The bug you're seeing is due to (yet another) interesting edge case of your problem. During the 6th
job, the code assigns person 2
to (A, House 4)
. It then then sees that area A
repeats within an hour, so it holds person 2
in that area. This makes person 2
unavailable for the next job, which is in area B
.
但是,由于在(A, House 1)
中发生的工作,没有理由将person 2
保留在区域A
中,因为区域和位置(A, House 1)
的唯一组合已经分配给person 1
However, there's no reason to hold person 2
in area A
for the sake of a job that occurs in (A, House 1)
, since the unique combination of area and place (A, House 1)
has already been assigned to person 1
.
在决定何时将一个人抱在一个区域中时,可以通过仅考虑区域和位置的唯一组合来解决该问题.只需更改几行代码即可.
The problem can be fixed by considering only unique combinations of area and place when deciding when to hold a person in an area. Only a couple of lines of code have to change.
首先,我们构造一个与唯一(区域,地点)对相对应的区域列表:
First, we construct a list of areas that correspond to the unique (area, place) pairs:
unqareas = df[['Area', 'Place']].drop_duplicates()['Area'].values
然后,在标识保全的代码的第一行中,将unqareas
替换为areas
:
Then we just substitute unqareas
for areas
in the first line of the code that identifies holds:
ixrep = np.argmax(np.triu(unqareas.reshape(-1, 1)==unqareas, k=1), axis=1)
完整的列表/测试
import pandas as pd
import numpy as np
from collections import Counter
d = ({
'Time' : ['8:03:00','8:07:00','8:10:00','8:23:00','8:27:00','8:30:00','8:37:00','8:40:00','8:48:00'],
'Place' : ['House 1','House 2','House 3','House 1','House 2','House 3','House 4','House 1','House 1'],
'Area' : ['A','A','A','A','A','A','A','B','A'],
'Person' : ['Person 1','Person 1','Person 1','Person 1','Person 1','Person 1','Person 2','Person 3','Person 1'],
'On' : ['1','2','3','3','3','3','4','5','5']
})
df = pd.DataFrame(data=d)
def getAssignedPeople(df, areasPerPerson):
areas = df['Area'].values
unqareas = df[['Area', 'Place']].drop_duplicates()['Area'].values
places = df['Place'].values
times = pd.to_datetime(df['Time']).values
maxPerson = np.ceil(areas.size / float(areasPerPerson)) - 1
assignmentCount = Counter()
assignedPeople = []
assignedPlaces = {}
heldPeople = {}
heldAreas = {}
holdAvailable = True
person = 0
# search for repeated areas. Mark them if the next repeat occurs within an hour
ixrep = np.argmax(np.triu(unqareas.reshape(-1, 1)==unqareas, k=1), axis=1)

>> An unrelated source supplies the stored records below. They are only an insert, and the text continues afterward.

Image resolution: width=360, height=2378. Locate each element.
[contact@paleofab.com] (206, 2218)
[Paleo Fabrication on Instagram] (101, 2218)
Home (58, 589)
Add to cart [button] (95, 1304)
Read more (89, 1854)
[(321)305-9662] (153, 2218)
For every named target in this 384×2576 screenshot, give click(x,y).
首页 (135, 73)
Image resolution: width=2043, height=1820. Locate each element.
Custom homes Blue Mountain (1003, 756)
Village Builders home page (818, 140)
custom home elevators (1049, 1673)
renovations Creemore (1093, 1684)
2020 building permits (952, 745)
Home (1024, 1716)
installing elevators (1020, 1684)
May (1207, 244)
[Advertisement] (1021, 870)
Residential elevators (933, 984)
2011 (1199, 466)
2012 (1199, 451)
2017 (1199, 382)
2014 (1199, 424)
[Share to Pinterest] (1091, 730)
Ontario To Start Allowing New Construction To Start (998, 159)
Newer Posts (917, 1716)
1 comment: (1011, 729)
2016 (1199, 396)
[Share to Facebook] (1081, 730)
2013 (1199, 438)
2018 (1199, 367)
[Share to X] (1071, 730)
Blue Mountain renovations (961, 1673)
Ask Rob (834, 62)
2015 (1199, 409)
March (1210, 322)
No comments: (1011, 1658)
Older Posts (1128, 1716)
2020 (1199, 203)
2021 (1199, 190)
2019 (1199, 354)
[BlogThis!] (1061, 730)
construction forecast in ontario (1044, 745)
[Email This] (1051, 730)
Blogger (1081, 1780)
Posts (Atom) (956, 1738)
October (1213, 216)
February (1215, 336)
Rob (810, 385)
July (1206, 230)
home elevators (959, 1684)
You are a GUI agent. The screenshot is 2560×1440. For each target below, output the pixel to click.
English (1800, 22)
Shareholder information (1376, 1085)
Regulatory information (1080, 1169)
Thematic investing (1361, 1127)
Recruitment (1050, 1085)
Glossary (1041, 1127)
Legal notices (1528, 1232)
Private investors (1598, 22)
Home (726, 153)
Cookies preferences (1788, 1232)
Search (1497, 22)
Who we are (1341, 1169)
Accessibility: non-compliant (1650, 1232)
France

holds = np.zeros(areas.size, dtype=bool)
holds[ixrep.nonzero()] = (times[ixrep[ixrep.nonzero()]] - times[ixrep.nonzero()]) < np.timedelta64(1, 'h')
for area,place,hold in zip(areas, places, holds):
if (area, place) in assignedPlaces:
# this unique (area, place) has already been assigned to someone
assignedPeople.append(assignedPlaces[(area, place)])
continue
if assignmentCount[person] >= areasPerPerson:
# the current person is already assigned to enough areas, move on to the next
a = heldPeople.pop(person, None)
heldAreas.pop(a, None)
person += 1
if area in heldAreas:
# assign to the person held in this area
p = heldAreas.pop(area)
heldPeople.pop(p)
else:
# get the first non-held person. If we need to hold in this area,
# also make sure the person has at least 2 free assignment slots,
# though if it's the last person assign to them anyway
p = person
while p in heldPeople or (hold and holdAvailable and (areasPerPerson - assignmentCount[p] < 2)) and not p==maxPerson:
p += 1
assignmentCount.update([p])
assignedPlaces[(area, place)] = p
assignedPeople.append(p)
if hold:
if p==maxPerson:
# mark that there are no more people available to perform holds
holdAvailable = False
# this area recurrs in an hour, mark that the person should be held here
heldPeople[p] = area
heldAreas[area] = p
return assignedPeople
def allocatePeople(df, areasPerPerson=3):
assignedPeople = getAssignedPeople(df, areasPerPerson=areasPerPerson)
df = df.copy()
df.loc[:,'Person'] = df['Person'].unique()[assignedPeople]
return df
print(allocatePeople(df))
输出:
Time Place Area Person On
0 8:03:00 House 1 A Person 1 1
1 8:07:00 House 2 A Person 1 2
2 8:10:00 House 3 A Person 1 3
3 8:23:00 House 1 A Person 1 3
4 8:27:00 House 2 A Person 1 3
5 8:30:00 House 3 A Person 1 3
6 8:37:00 House 4 A Person 2 4
7 8:40:00 House 1 B Person 2 5
8 8:48:00 House 1 A Person 1 5
这篇关于重新分配唯一值-Pandas DataFrame的文章就介绍到这了,希望我们推荐的答案对大家有所帮助,也希望大家多多支持IT屋!